La décentralisation culturelle peine à se concrétiser
Faute de moyens financiers, les collectivités se montrent frileuses quand il s’agit d’assumer des monuments historiques à la place de l’État. Pourtant, une gestion de proximité serait sans doute plus vertueuse.
Le transfert de la gestion du patrimoine monumental doit-il être l’exception ou la règle ? En 2003, la commission présidée par l’historien René Rémond propose que ce transfert relève du droit commun et dresse une liste de 162 édifices susceptibles d’être cédés aux collectivités territoriales.
S’appuyant sur ces travaux, la loi du 13 août 2004 relative aux libertés et responsabilités locales leur transfère les compétences en matière de gestion du patrimoine culturel et permet à celles qui le souhaitent de se porter candidates à la cession à titre gratuit de la propriété de 176 immeubles classés ou inscrits (le décret du 20 juillet 2005 ayant élargi la liste établie par la commission Rémond).
Un certain nombre de monuments phares changent alors de mains, parmi lesquels l’abbaye de Jumièges, reprise par le conseil général de Seine-Maritime, et le château de Chaumont-sur-Loire, récupéré par la région Centre ou le château de Tarascon dont le nouveau propriétaire est le département des Bouches-du-Rhône.
Transférer le fardeau financier à un autre échelon
Néanmoins, le bilan de cette tentative de décentralisation est en demi-teinte.
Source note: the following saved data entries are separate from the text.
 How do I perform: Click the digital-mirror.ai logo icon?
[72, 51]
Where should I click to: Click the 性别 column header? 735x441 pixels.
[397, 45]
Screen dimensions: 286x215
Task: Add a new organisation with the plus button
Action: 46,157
Dans un rapport rendu en 2009, la Cour des comptes constatait que 65 monuments seulement avaient effectivement été transférés en quatre ans.
Comment expliquer ce manque d’enthousiasme ? Pour la fondation Ifrap, la décentralisation culturelle apparaît comme un pis-aller, si elle ne vise qu’à transférer le fardeau financier de sites culturels d’un échelon à l’autre : « On ne peut s’empêcher de s’interroger sur la pertinence financière du transfert…
Seuls 65 monuments ont été transférés aux collectivités entre 2005 et 2009.
Pourquoi confier à des organismes locaux, aux finances déjà tendues, des missions supplémentaires qui, si elles s’avèrent économiquement rentables ne pourront l’être que sur le long, voire le très long terme ? », précisait l’organisme dans un document daté de 2010.
La gestion de ces monuments requiert des investissements considérables sans pour autant que les retombées économiques soient toujours au rendez-vous. À titre d’exemple, le Centre des monuments nationaux indique que seuls six sites, parmi la centaine qu’il gère, sont rentables.
Le financement de l’ensemble de ces monuments est rendu possible grâce à un système de péréquation des ressources, c’est-à-dire un moyen de redistribution qui permet de gommer les écarts de recettes constatés de l’un à l’autre.
En d’autres termes, les plus rentables financent ceux qui ne le sont pas. Il serait donc beaucoup plus délicat d’exploiter ces monuments séparément car les moins fréquentés n’auraient alors pas les ressources suffisantes pour s’autofinancer.
Une meilleure valorisation dans le cadre d’une gestion locale
Malgré tout, on ne peut que déplorer le manque de succès de la décentralisation. Cette dynamique de transfert, qui permet de gérer dans la proximité des biens qui ont un fort ancrage local, est, en effet, judicieux.
Les collectivités territoriales peuvent mieux les valoriser, dans le cadre de parcours culturels locaux : « Ce mouvement peut être pertinent s’il permet, d’une part, de bousculer des situations acquises peu productives et, d’autre part, d’aboutir à une gestion privée parce que l’organisme public récipiendaire ne possède pas le savoir-faire pour assurer la valorisation des monuments les moins fréquentés », juge par ailleurs l’Ifrap.